#### [STUDY TEXT]
%%

April 25, 2022
The Reviews Are In – Is Beanie Feldstein Up to 'Funny Girl's' Demands?
READ TIME: 9 MIN.
It has taken nearly 60 years for "Funny Girl" to return to Broadway. The musical that thrust a 21-year-old Barbra Streisand to stardom and ran some 1,348 performances in the mid 1960s is one of the few long-running classics not to have been revived...until now. On Sunday night, its long-awaited revival took place at the August Wilson Theatre with Beanie Feldstein ("Booksmart," "American Crime Story: Impeachment") starring as Fanny Brice in the musical depiction of her rise to fame and difficult personal life. The opening coincided with Streisand's 80th birthday.
Streisand went on to win an Academy Award for Best Actress for her performance in the 1968 film version; but the vehicle itself has largely been ignored. There was a planned revival in 2012 with Lauren Ambrose ("Six Feet Under," "My Fair Lady" on Broadway) as Brice, but it fell through. The famous score, which includes "People" and "Don't Rain on My Parade," has music by Jule Style and lyrics by Bob Merrill. The original production was supervised by Jerome Robbins, who came in during its troubled tryout run and took over direction from the credited Garson Kanin. The book – long thought the source of the show's problems – was by Isobel Lennart. For the revival, Harvey Fierstein did a rewrite and included songs cut from the original, including the title song that appears in the film.
The current revival is directed by Michael Mayer, with company choreography by Ellenore Scott and tap choreography by Ayodele Casel. The cast features Ramin Karimloo as Nick Arnstein, Jane Lynch as Fanny's mother, and Jared Grimes as Eddie, Fanny's bff.
The reviews are in. Is Feldstein worthy? Here is a sample:
At the Daily Beast, Tim Teeman writes in his downbeat review: "Without a tangible relationship between Feldstein's Fanny and Karimloo's Nick, the show listlessly orbits the general idea of them not being such a great pairing for over two and a half hours... Feldstein seems too much of a junior partner to Karimloo–a sassy ingenue rather than wry diva. Streisand is obviously an intimidating shadow to operate under, and comparisons are unfair but inevitable given the iconic nature of the role and its foundational star. Feldstein's singing matches her incarnation of Brice, in being questioning, tentative, and wide-eyed. She nails the big songs but more restrainedly than many might expect. The numbers need more. She does not have the voice for this."

%%

#### [TO DO]
**A)** Answer these questions about the Funny Girl article:
(i) At which theater did the revival open?
(ii) Who rewrote the book for the revival?
(iii) Who plays Fanny's mother?
**B)** Resume the article on the Funny Girl revival after its final sentence.

Pixel coordinate grounding data:

%%

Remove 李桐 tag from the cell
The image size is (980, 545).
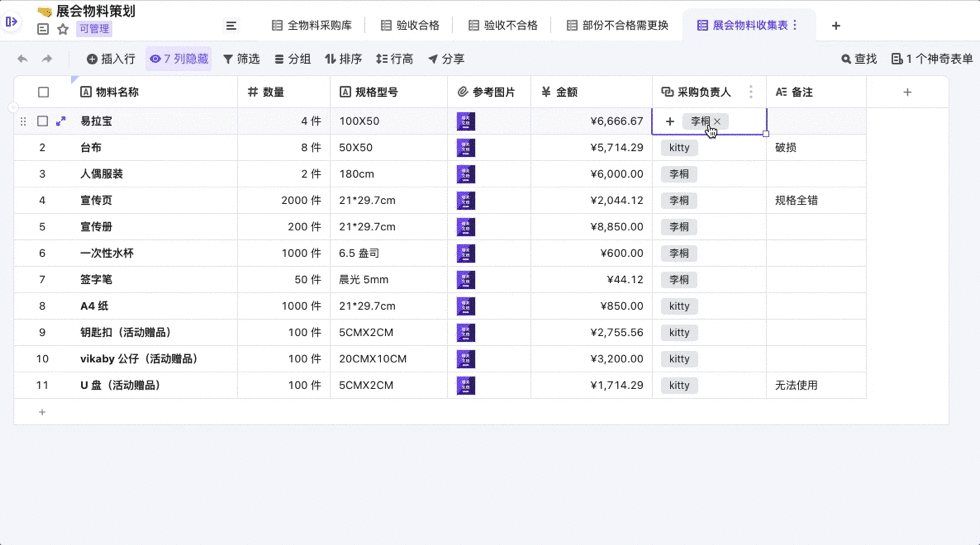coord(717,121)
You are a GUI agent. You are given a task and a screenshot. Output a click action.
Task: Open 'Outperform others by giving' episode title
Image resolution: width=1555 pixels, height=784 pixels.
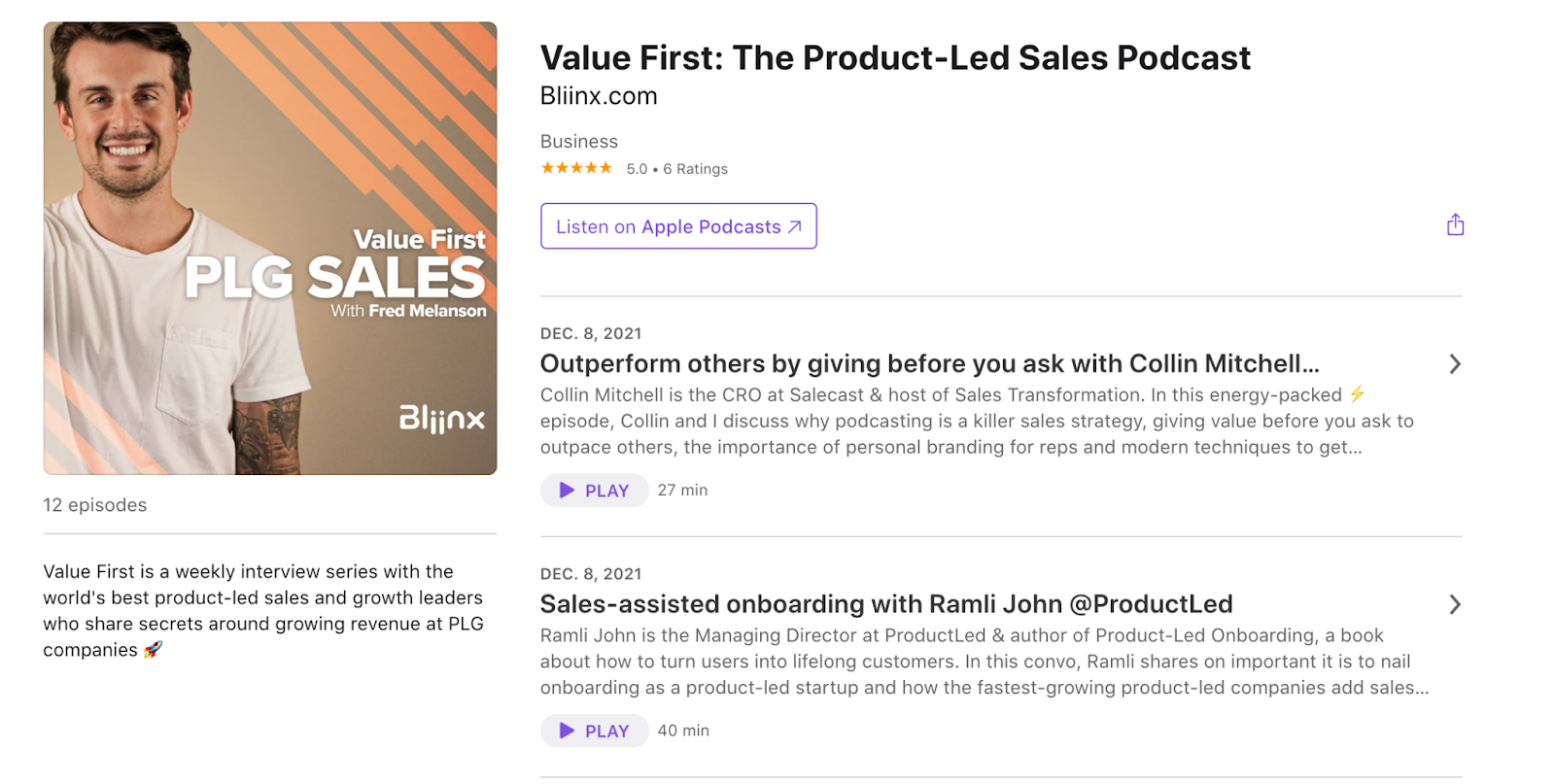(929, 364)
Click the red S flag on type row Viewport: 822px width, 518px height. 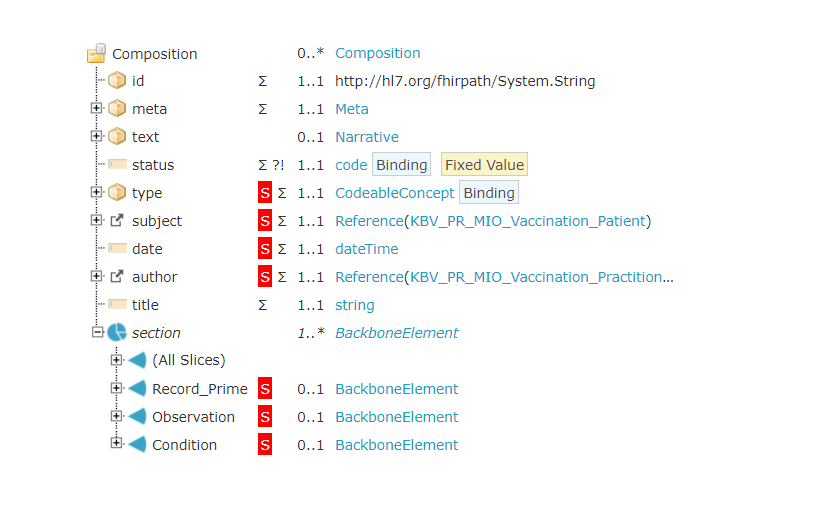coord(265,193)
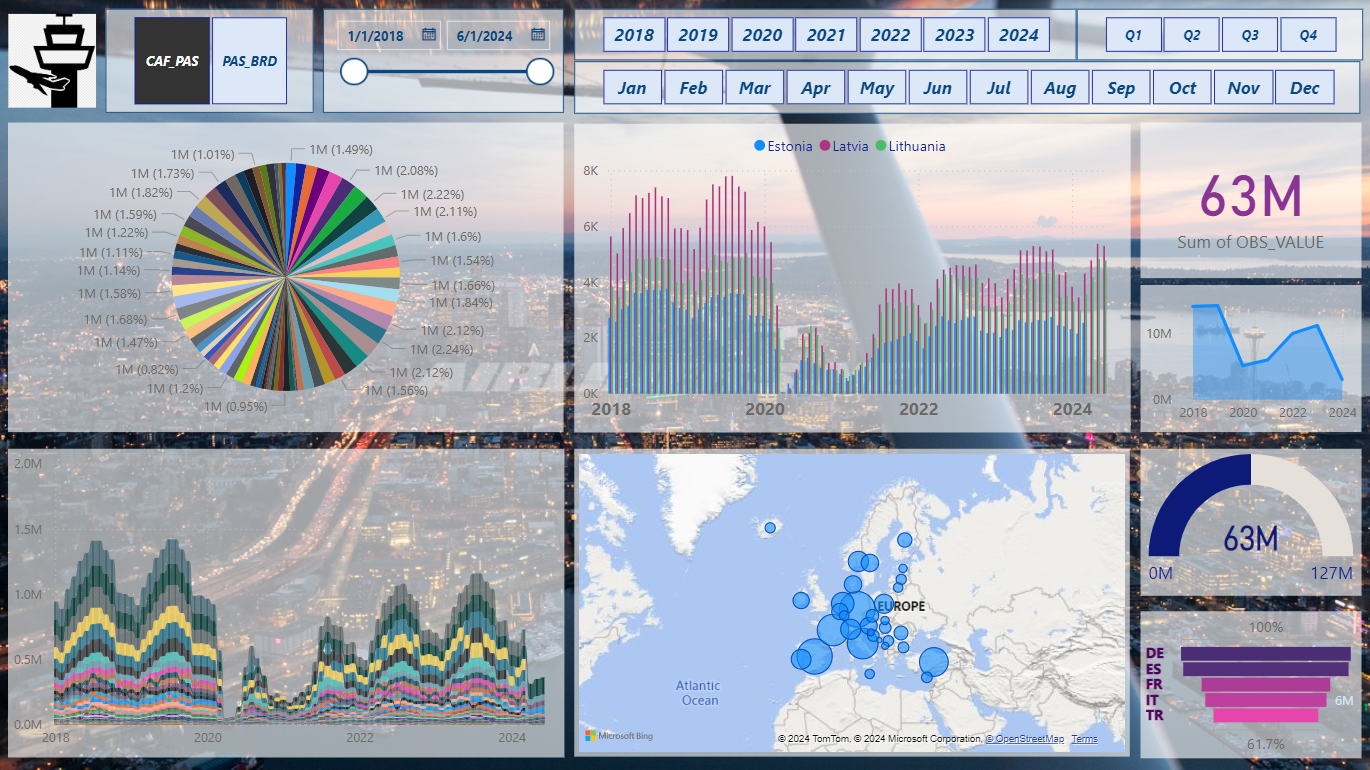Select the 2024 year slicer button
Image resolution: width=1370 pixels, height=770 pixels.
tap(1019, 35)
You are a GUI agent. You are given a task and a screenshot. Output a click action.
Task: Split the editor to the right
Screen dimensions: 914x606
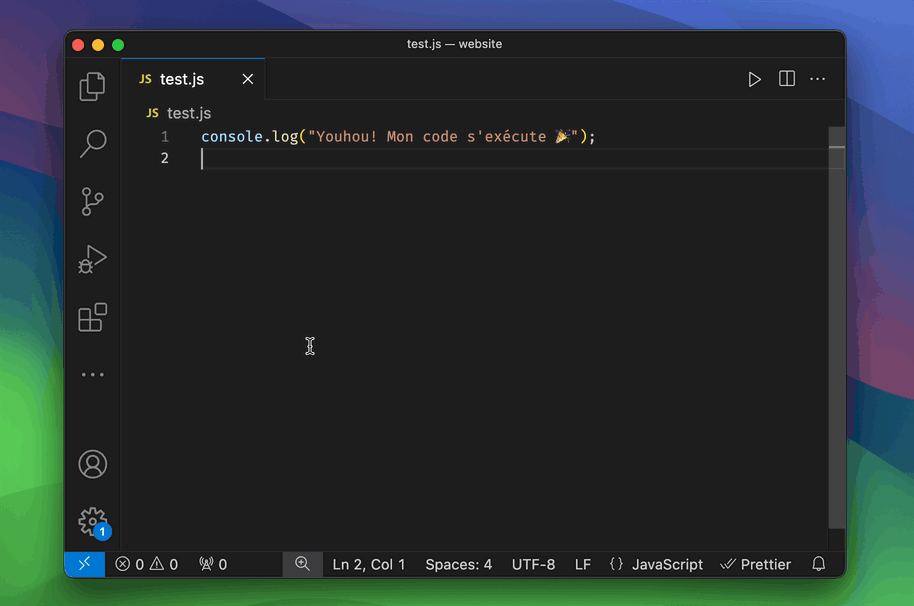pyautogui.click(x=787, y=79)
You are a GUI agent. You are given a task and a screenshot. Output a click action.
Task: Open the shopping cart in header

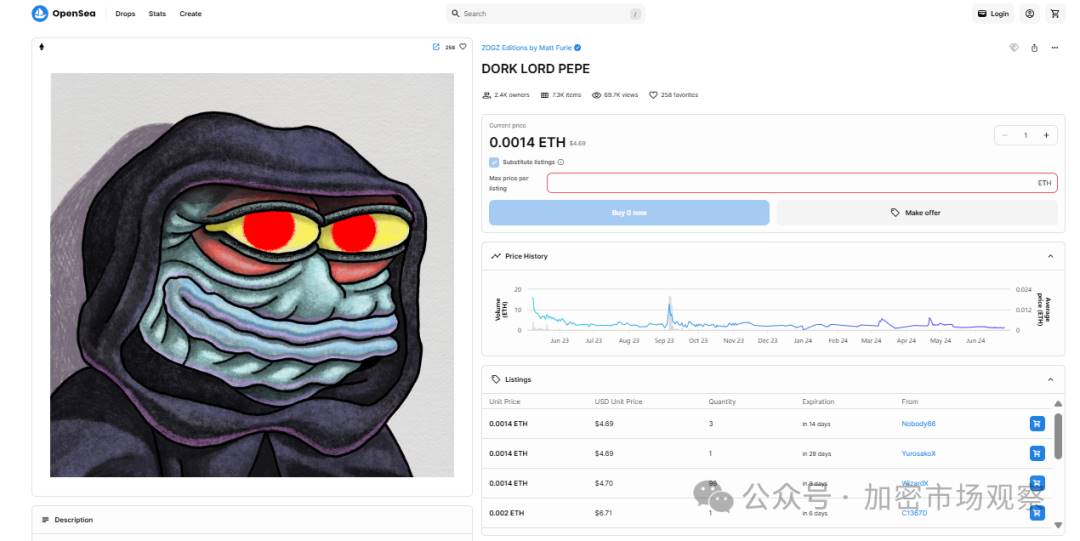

%%

#### [EXPECTED RESPONSES]
**A)**
(i) The August Wilson Theatre
(ii) Harvey Fierstein
(iii) Jane Lynch

**B)**
The Hollywood Reporter's David Rooney had mixed feelings about Feldstein. "Feldstein has emerged as an irresistible screen presence in films like Booksmart and Lady Bird, and she was a delight in the supporting role of Minnie Fay in 2017's blockbuster Broadway revival of Hello, Dolly! with Bette Midler. But she has a lovely, light singing voice in a part that often calls for big-belt power, and she reads girlish, never quite selling the consuming hunger that propels Fanny to stardom in the early-1920s Ziegfeld Follies. Feldstein leans hard on the comedy with enormous charm, but she struggles to locate the raw vulnerability of Fanny in later years, as her marriage to inveterate gambler Nick Arnstein (Ramin Karimloo) falls apart."
Watch Beanie Feldstein on "CBS Sunday Morning"
In a harsh review at the New York Post, Johnny Oleksinski leads with: "The audience members at "Funny Girl" are not the luckiest people in the world." Adding that what they "are finally laying their eyes on isn't particularly funny, or well sung, or well designed or well directed. This sorely lacking new production rains on the old musical's parade."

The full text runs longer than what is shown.